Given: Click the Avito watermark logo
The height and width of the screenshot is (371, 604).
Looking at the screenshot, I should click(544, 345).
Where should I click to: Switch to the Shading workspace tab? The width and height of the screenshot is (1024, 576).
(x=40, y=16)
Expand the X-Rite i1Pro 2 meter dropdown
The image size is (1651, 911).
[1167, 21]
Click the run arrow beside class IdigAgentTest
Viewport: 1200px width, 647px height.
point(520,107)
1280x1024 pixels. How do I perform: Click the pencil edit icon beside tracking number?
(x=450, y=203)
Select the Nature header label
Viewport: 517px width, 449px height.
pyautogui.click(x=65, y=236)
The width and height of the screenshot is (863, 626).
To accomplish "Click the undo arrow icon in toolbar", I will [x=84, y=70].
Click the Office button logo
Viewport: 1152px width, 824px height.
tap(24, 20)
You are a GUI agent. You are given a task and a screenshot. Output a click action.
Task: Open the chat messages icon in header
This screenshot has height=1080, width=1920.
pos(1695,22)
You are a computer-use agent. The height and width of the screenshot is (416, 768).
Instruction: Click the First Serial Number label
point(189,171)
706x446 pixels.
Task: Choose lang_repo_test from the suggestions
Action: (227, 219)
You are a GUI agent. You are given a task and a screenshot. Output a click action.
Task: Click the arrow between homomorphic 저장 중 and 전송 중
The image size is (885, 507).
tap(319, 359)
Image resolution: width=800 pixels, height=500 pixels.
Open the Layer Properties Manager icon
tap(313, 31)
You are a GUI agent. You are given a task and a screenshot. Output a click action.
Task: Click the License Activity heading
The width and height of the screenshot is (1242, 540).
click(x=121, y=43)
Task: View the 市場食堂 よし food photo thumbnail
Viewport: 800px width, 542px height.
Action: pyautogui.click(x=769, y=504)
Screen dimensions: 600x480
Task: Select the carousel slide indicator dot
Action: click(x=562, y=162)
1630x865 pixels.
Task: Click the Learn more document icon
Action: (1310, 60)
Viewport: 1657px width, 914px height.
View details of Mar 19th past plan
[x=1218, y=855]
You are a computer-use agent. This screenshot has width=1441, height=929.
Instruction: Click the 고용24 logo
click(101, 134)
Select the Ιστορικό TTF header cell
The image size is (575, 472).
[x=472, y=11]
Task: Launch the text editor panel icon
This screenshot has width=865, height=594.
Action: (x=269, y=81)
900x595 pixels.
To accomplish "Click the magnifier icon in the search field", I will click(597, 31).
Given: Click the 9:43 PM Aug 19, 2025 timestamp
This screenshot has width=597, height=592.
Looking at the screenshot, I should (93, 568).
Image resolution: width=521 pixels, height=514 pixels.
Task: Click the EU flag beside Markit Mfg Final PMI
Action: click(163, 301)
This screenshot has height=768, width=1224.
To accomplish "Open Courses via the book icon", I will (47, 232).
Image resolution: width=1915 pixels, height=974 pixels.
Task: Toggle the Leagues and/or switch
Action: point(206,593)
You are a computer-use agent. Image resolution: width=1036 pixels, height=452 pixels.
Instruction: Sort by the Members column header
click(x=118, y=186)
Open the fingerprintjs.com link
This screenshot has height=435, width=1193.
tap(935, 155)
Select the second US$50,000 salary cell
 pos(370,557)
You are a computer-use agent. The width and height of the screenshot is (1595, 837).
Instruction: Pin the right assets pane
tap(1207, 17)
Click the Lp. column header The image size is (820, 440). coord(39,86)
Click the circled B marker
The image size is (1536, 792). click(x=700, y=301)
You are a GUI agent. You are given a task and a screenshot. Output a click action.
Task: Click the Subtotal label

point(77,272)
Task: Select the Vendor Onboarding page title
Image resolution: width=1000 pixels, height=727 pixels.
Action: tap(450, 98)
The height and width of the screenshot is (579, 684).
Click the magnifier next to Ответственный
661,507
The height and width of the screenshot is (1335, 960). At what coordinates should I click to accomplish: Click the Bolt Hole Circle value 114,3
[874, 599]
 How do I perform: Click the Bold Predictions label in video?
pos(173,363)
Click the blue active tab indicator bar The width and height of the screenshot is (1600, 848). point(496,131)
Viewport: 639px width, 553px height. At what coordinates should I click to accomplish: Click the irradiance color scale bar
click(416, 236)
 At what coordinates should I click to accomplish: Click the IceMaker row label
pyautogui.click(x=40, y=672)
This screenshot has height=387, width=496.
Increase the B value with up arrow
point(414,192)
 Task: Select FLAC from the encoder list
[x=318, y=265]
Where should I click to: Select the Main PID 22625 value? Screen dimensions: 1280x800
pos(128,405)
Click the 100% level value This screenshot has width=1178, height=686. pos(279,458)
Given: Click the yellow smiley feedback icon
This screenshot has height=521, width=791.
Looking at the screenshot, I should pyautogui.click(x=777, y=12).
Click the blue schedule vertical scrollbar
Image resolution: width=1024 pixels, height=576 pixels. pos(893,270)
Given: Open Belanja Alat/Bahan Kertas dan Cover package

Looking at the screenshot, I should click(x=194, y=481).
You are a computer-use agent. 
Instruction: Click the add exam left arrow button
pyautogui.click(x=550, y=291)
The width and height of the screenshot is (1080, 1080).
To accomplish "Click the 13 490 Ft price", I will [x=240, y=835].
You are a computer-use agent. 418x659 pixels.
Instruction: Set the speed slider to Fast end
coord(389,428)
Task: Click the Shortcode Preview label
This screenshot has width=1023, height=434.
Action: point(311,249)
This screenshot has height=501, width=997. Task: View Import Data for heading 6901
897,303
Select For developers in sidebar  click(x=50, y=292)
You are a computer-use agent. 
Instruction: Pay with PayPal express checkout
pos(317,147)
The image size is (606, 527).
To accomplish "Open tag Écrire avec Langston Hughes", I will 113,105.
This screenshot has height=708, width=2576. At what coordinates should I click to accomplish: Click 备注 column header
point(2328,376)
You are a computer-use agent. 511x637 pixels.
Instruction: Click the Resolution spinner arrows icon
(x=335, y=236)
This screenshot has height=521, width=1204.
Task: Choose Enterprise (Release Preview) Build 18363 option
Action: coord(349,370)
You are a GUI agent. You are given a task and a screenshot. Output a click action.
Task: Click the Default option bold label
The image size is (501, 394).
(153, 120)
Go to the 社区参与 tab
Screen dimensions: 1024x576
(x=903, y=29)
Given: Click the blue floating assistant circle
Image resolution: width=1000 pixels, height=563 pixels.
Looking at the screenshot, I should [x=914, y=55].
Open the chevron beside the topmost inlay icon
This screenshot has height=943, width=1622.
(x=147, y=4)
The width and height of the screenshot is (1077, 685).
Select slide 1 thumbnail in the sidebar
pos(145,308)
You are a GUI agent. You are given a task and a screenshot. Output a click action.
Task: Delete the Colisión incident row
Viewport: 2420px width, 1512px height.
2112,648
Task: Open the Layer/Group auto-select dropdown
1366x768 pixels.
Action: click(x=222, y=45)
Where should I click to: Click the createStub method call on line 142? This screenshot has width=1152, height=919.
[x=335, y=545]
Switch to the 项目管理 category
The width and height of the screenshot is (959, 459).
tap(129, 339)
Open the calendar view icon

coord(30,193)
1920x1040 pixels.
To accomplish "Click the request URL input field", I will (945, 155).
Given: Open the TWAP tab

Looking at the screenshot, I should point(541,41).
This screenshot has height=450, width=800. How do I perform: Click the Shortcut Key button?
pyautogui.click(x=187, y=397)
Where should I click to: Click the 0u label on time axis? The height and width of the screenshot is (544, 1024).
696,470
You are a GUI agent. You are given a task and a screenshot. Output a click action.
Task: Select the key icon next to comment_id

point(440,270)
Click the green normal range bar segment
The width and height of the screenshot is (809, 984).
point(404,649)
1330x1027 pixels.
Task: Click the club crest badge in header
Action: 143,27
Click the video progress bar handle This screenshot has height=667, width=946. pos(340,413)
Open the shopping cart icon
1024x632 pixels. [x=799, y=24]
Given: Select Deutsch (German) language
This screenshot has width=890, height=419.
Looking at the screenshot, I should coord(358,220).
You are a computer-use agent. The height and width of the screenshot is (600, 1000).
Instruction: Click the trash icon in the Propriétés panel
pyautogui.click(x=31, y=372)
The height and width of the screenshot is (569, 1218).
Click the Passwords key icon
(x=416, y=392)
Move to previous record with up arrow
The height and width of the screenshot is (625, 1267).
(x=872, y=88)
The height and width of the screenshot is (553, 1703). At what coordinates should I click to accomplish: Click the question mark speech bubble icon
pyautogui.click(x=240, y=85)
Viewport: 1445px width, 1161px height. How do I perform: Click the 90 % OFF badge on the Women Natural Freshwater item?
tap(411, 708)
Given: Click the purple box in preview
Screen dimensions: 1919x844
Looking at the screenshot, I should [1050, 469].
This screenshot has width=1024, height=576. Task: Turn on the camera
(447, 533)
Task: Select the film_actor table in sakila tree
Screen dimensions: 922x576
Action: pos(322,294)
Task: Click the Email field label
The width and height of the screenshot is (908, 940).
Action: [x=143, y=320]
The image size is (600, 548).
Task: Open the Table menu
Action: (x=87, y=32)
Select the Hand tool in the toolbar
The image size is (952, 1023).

☆ ☆ ☆ ☆

In the listing above, transcribe exactly everything from the line containing "Open the Layer Properties Manager icon" down to the line containing "Task: Launch the text editor panel icon", including both and nothing more.

Open the Layer Properties Manager icon
tap(313, 31)
You are a GUI agent. You are given a task and a screenshot. Output a click action.
Task: Click the License Activity heading
The width and height of the screenshot is (1242, 540).
click(x=121, y=43)
Task: View the 市場食堂 よし food photo thumbnail
Viewport: 800px width, 542px height.
Action: pyautogui.click(x=769, y=504)
Screen dimensions: 600x480
Task: Select the carousel slide indicator dot
Action: click(x=562, y=162)
1630x865 pixels.
Task: Click the Learn more document icon
Action: (1310, 60)
Viewport: 1657px width, 914px height.
View details of Mar 19th past plan
[x=1218, y=855]
You are a computer-use agent. This screenshot has width=1441, height=929.
Instruction: Click the 고용24 logo
click(101, 134)
Select the Ιστορικό TTF header cell
The image size is (575, 472).
[x=472, y=11]
Task: Launch the text editor panel icon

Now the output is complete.